After a very active and successful career, Charles B. Shaver passed away on Christmas day, 1907. Fraternally, he was a Mason, having joined the organization in Edmore, Mich., later becoming a member of Fresno Lodge, No. 247, F. & A. M.; he also belonged to Trigo Chapter No. 69, Fresno Lodge No. 29, K. T., Lodge of Perfection at Fresno and Islam Temple A. A. O. N. M. S. of San Francisco. He was a member of Fresno Lodge No. 439 B. P. O. Elks, the Chamber of Commerce and the Sequoia Club.

 

A. G. WISHON.

 

Prominent among the citizens of widely-felt influence in both the commercial and financial circles of Fresno, and one whose contributions to the development of the resources of the San Joaquin Valley have proven of inestimable value and are generally recognized, is A. G. Wishon, the worthy representative of a family that traces its ancestry with justifiable pride through the history of the State of North Carolina, back to the romantic days of la belle France. He was born in Phelps County, Mo., on November 6, 1858, the son of Marion Wishon, a native of East St. Louis, Ill., who was a farmer and merchant at St. James, in, Phelps County, and a man of unusual ability. He interested himself for years in fostering the best movements for the community, and consented to serve as the first Sheriff — and an intrepid one, too — of that county. He married Miss Mary Coppedge of Missouri, a daughter of Lindsay L. Coppedge, a Virginian and an honored member of an old and distinguished family of that State. He came to be a pioneer settler of Pulaski County, Mo., and for sixty years resided at Coppedge Mills, a place named from the mill he established there. Seven children were born to Mr. and Mrs. Marion Wishon, among whom the subject of this review is the eldest; and five of whom, and also the mother, are now residing in California.

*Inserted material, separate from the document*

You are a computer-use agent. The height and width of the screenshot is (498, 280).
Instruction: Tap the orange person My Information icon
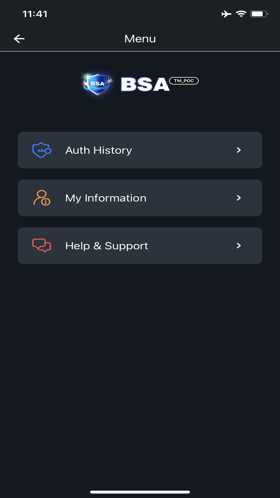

After completing his education at the Missouri School of Mines, at Rolla, Mo., a branch of the well-endowed University of Missouri, A. G. Wishon at the age of eighteen became dependent upon his own resources and was for a while employed in the office of the wholesale grocery firm of Moody, Michel and Company of St. Louis. Later, he traveled through the South for the Adler Goldman Company, cotton brokers and commission merchants of the same city, and after that he engaged in mercantile business for himself and successfully conducted stores at Sullivan and Stanton, Franklin County, and at St. James, Mo. When he disposed of his stores, he became chief of office for Captain R. M. Peck, superintendent of bridges and buildings of the Missouri Pacific Railroad at Pacific, a town in Franklin County; and on resigning from that trust in 1888, he migrated to California with so many thousands of others who were attracted here through the great land boom of the late eighties.

Arriving in the Golden State, he associated himself with the old San Joaquin Lumber Company at Tulare, at that time under the general management of T. G. Yancey, and local management of E. Lathrop, and subsequently he filled the position of cashier and bookkeeper for the Tulare County Bank. Still later, he opened an office in Tulare for the promotion of various enterprises and the disposition of lands, and he became a notable factor in the promotion of pump irrigation in the San Joaquin Valley, a scientific enterprise that soon rendered highly productive vast areas of land which hitherto could not be profitably cultivated.

Mr. Wishon’s first extensive project was the building of the Exeter Ditch, for which the water was brought from the Kaweah River above Lemon Cove, and along the base of the hills almost to Lindsay, Tulare County, a distance of about twenty miles. At the time when this difficult and expensive task was undertaken, there was not an orange or lemon grove in the region designed to be supplied by the canal, but through his successful completion of the work he transformed the country into one of the best citrus-fruit producing sections of the State. He financed the enterprise and after its completion sold his lands at a handsome, deserved profit; and some of the acreage then disposed of includes today some of the finest California groves.

Another important enterprise which was fostered and developed by A. G. Wishon, and which has brought to so many incalculable returns, was the organization of the Mt. Whitney Power Company, which was the pioneer in electrical pumping in California. Having secured the rights to the headwaters of the Kaweah, he then associated with him as partner William H. Hammond, brother of John Hays Hammond, the famous mining expert, and installed a power plant, and not only did he bring the project to a reality, but he himself managed the enterprise until its success was assured. This plant distributes power and light to Tulare, Visalia, Exeter, Porterville and Lindsay.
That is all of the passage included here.